STJ decide que ajuda compensatória para empregado com contrato suspenso não sofre incidência do IR



A Segunda Turma do STJ concluiu que não há incidência de Imposto de Renda (IR) sobre o valor pago a título de ajuda compensatória mensal pelo empregador ao empregado em caso de suspensão do contrato de trabalho.


A CLT estabelece que o trabalhador pode ter seu contrato suspenso por um período de dois a cinco meses, para participar de cursos ou programas de qualificação profissional oferecido pelo empregador.
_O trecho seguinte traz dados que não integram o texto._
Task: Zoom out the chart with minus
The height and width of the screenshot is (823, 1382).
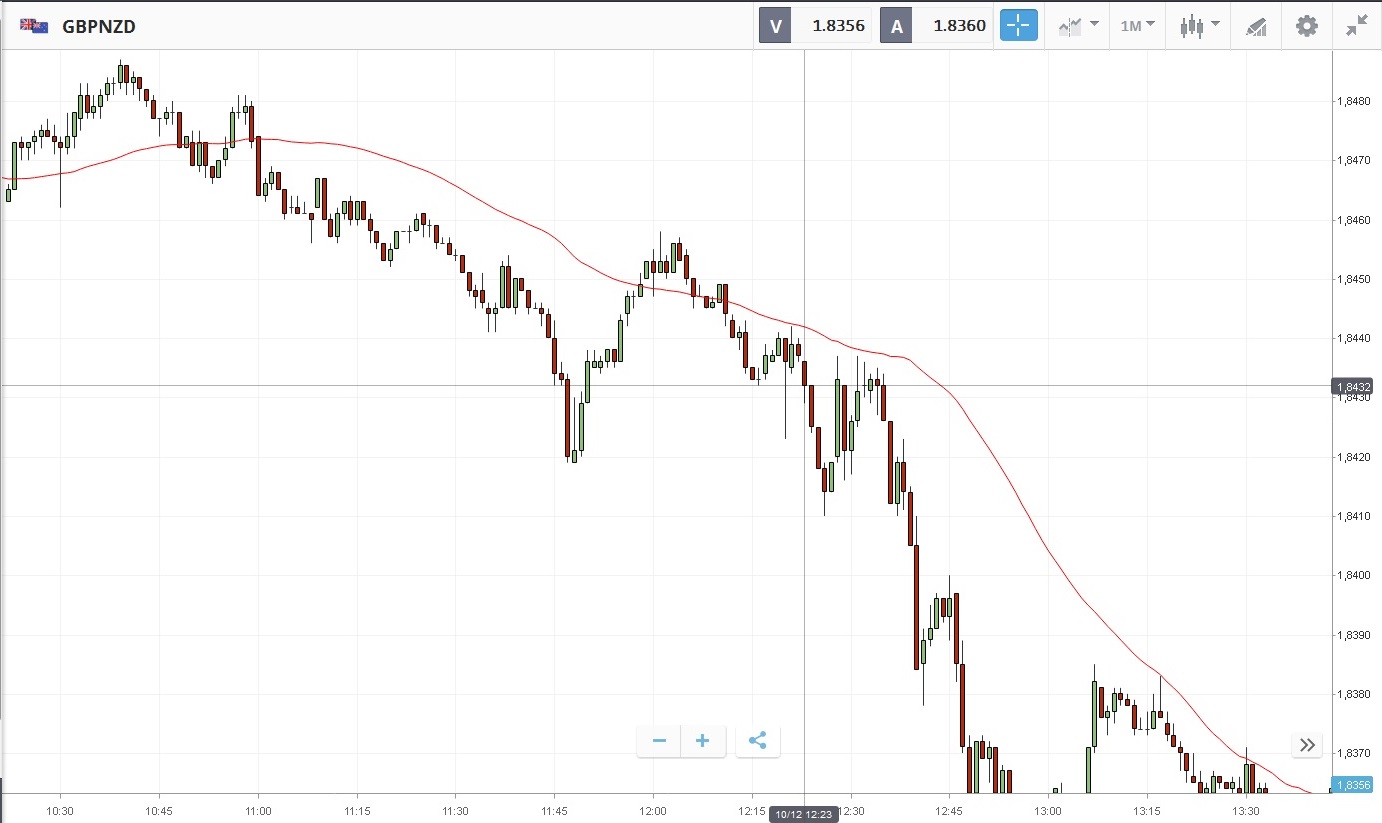Action: pyautogui.click(x=659, y=741)
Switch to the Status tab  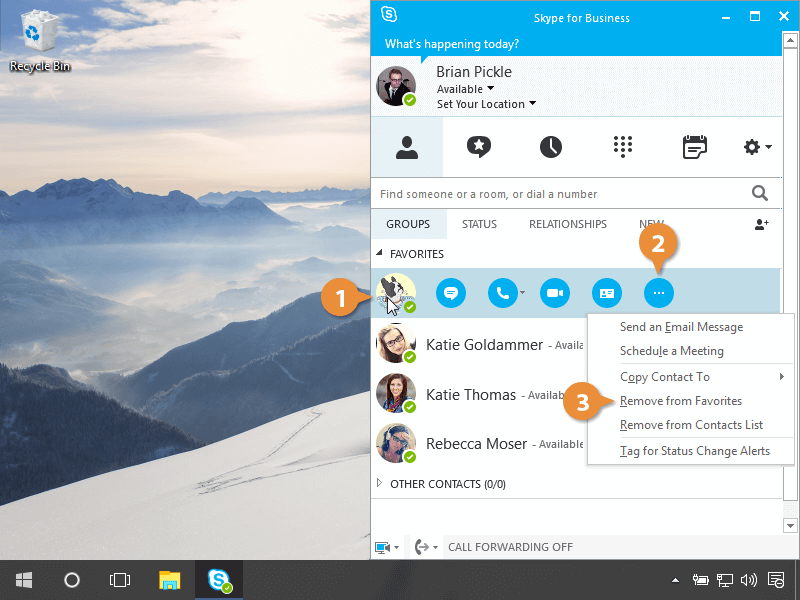[x=479, y=225]

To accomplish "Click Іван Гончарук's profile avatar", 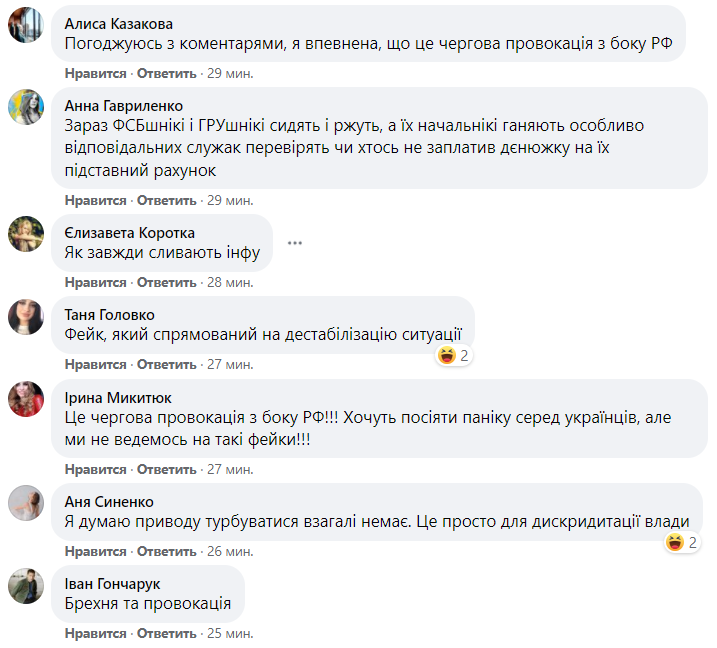I will (x=26, y=585).
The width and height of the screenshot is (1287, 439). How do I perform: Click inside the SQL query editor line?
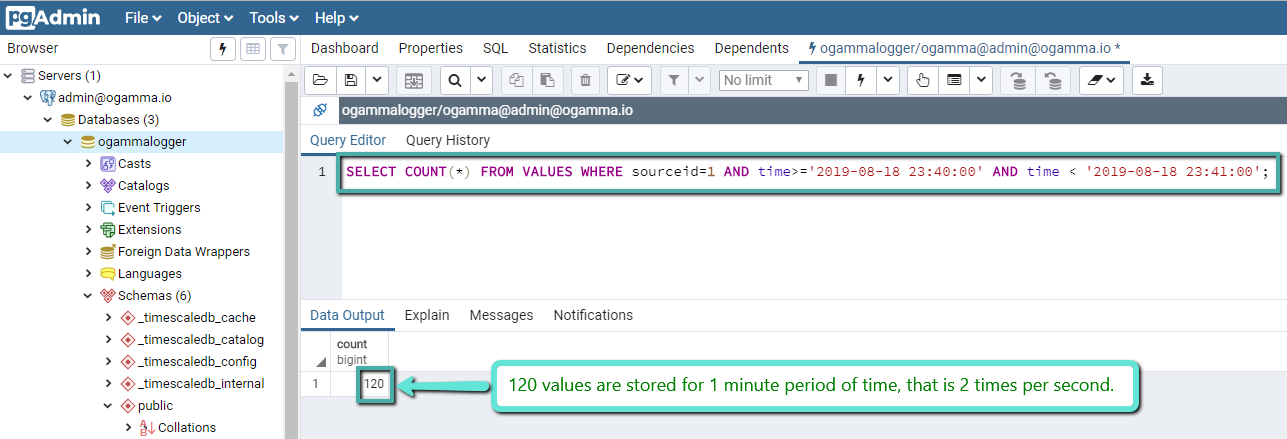(x=800, y=172)
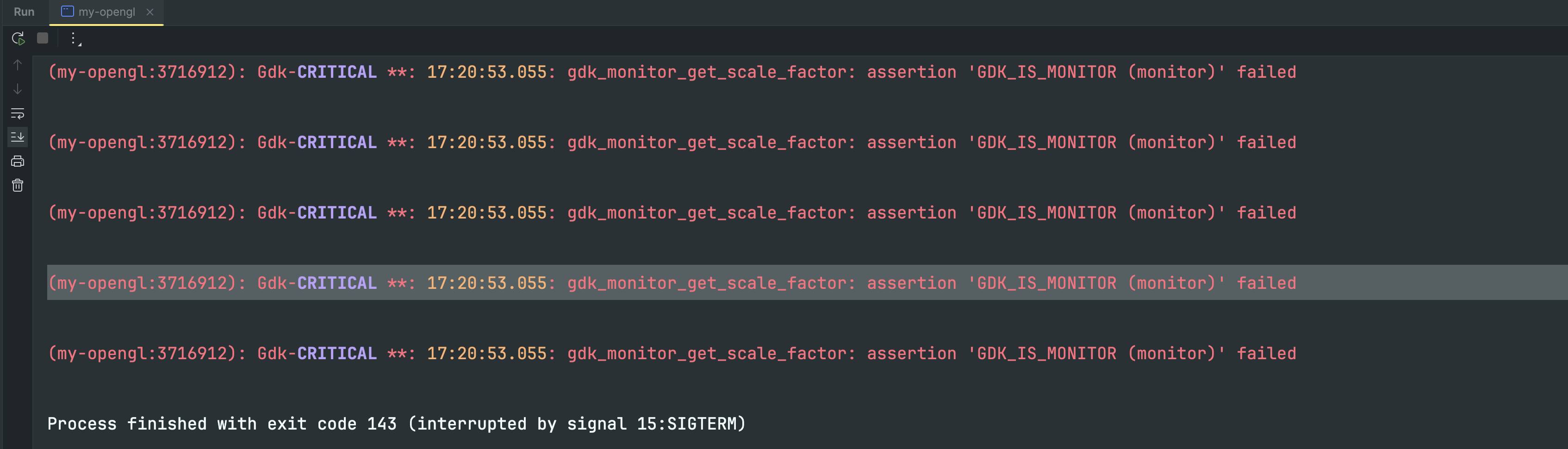The width and height of the screenshot is (1568, 449).
Task: Click the application icon on my-opengl tab
Action: [x=67, y=12]
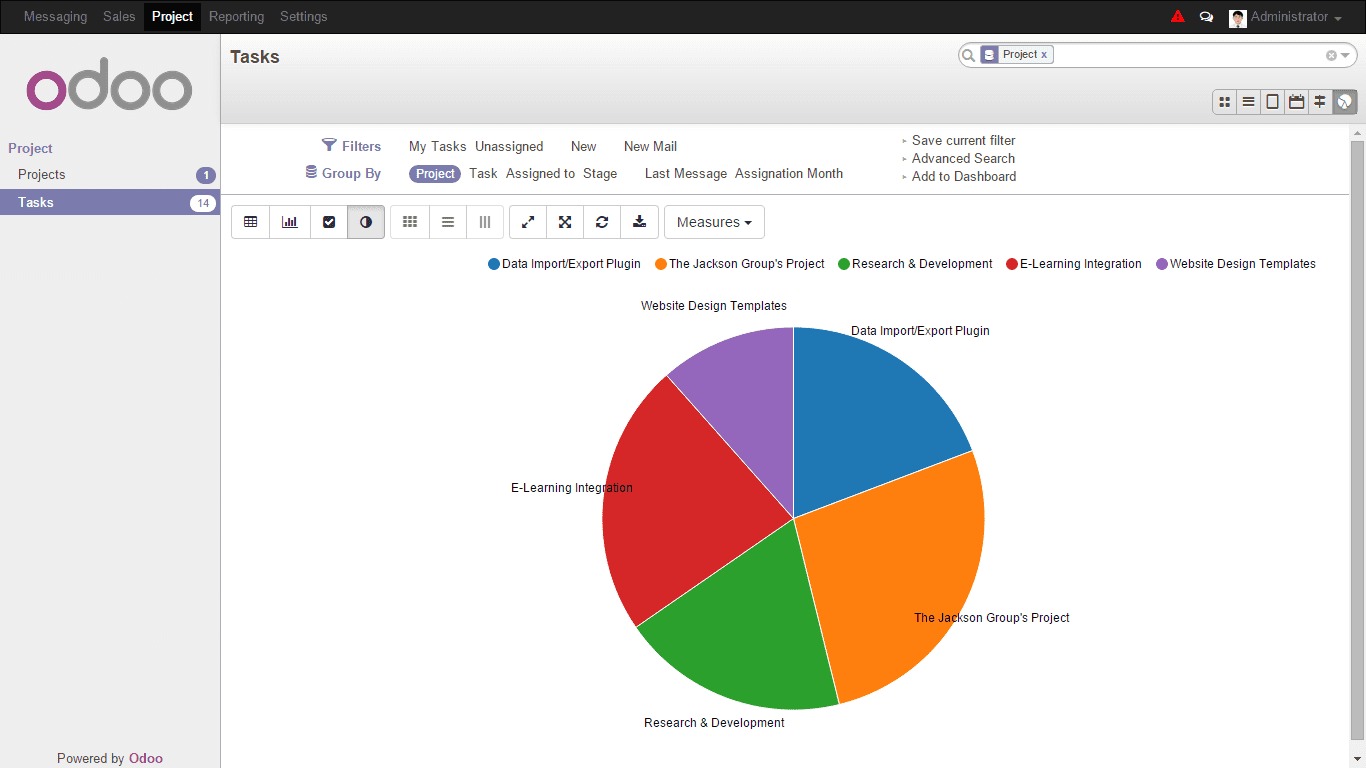Click the orange Jackson Group's Project legend dot

coord(661,264)
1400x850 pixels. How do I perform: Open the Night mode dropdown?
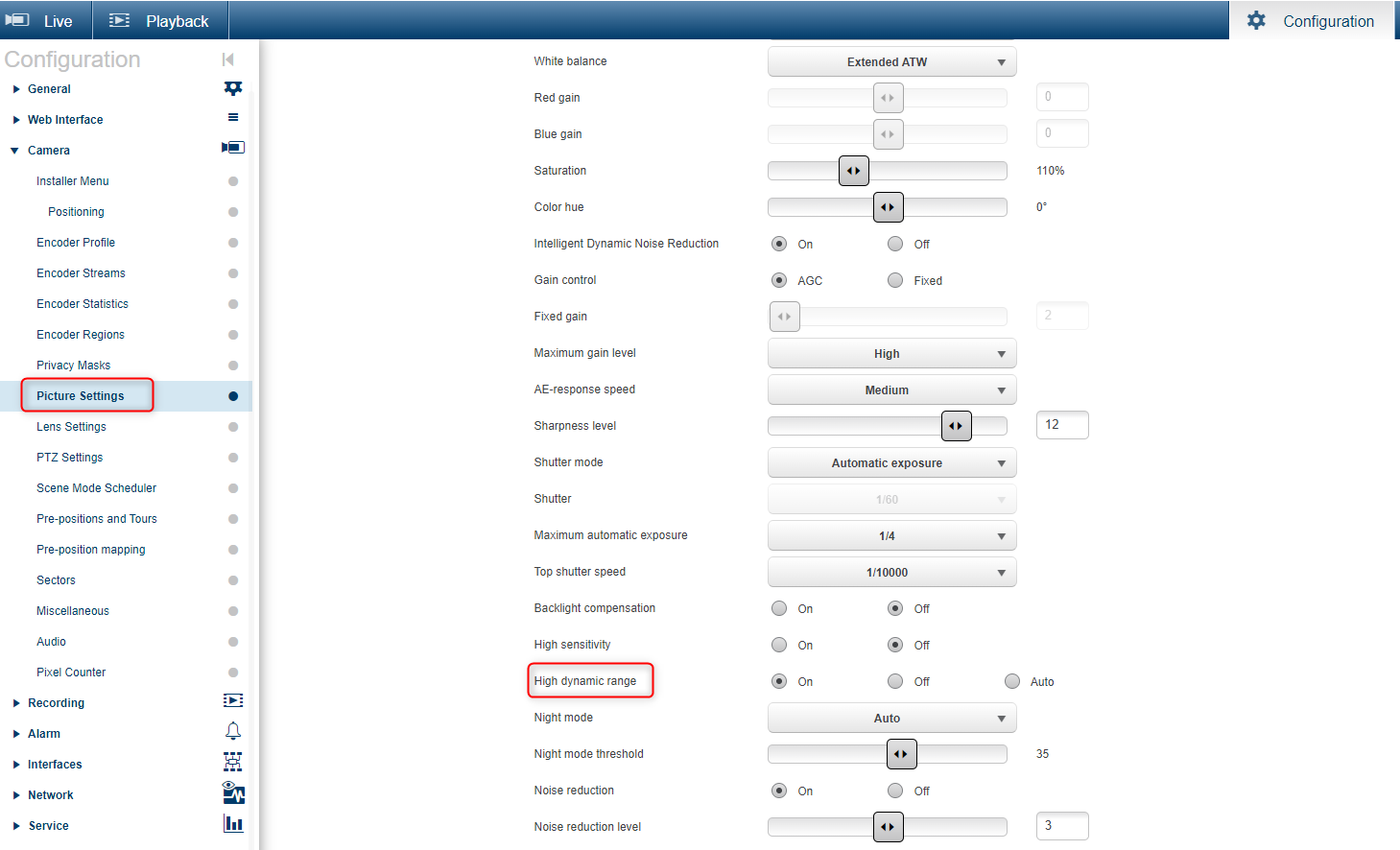click(891, 719)

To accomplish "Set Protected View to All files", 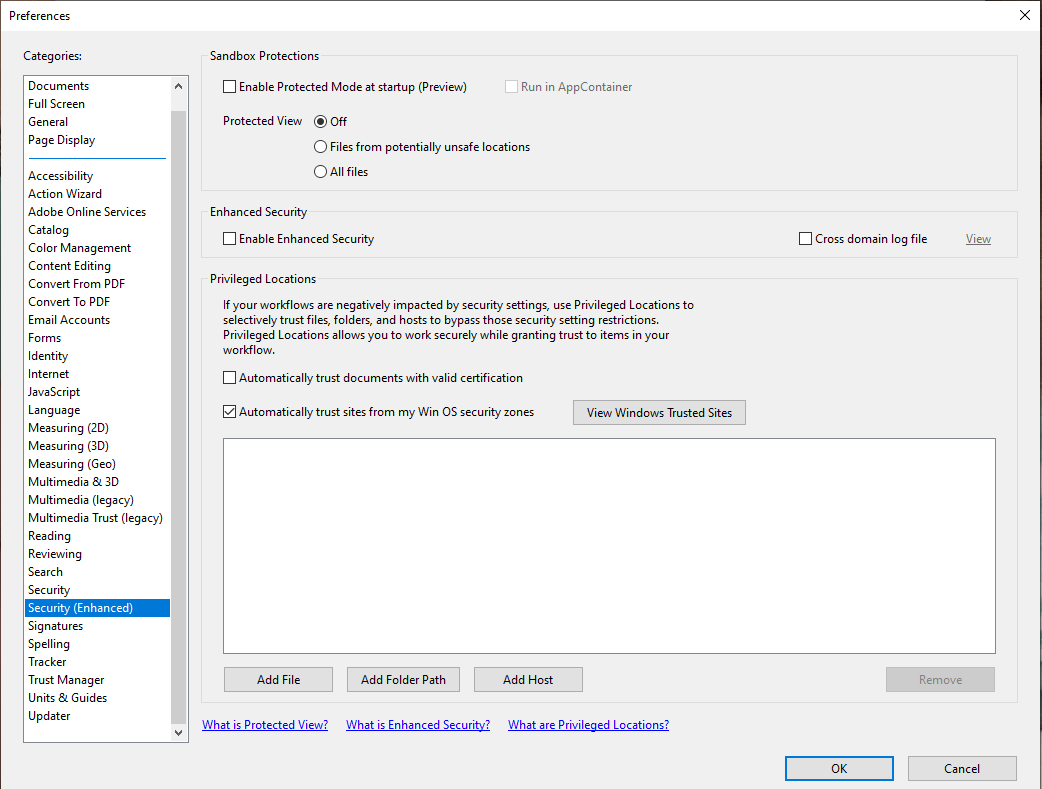I will pos(320,171).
Durante esse período, o empregado recebe uma bolsa custeada pelo Fundo de Amparo ao Trabalhador e uma ajuda compensatória mensal paga pela empresa, definida por meio de convenção ou acordo coletivo.


O Tribunal da Justiça de São Paulo entendeu que tal ajuda não tem natureza salarial, e sim indenizatória, pois seu objetivo é compensar os danos causados ao empregado que teve seu contrato de trabalho suspenso, não incidindo, assim, o imposto sobre esse valor.


"O montante pago a título de ajuda compensatória, portanto, tem natureza jurídica de indenização, destinando-se a reconstituir a perda patrimonial do trabalhador e os próprios prejuízos advindos da suspensão do contrato de trabalho" – declarou o relator do processo.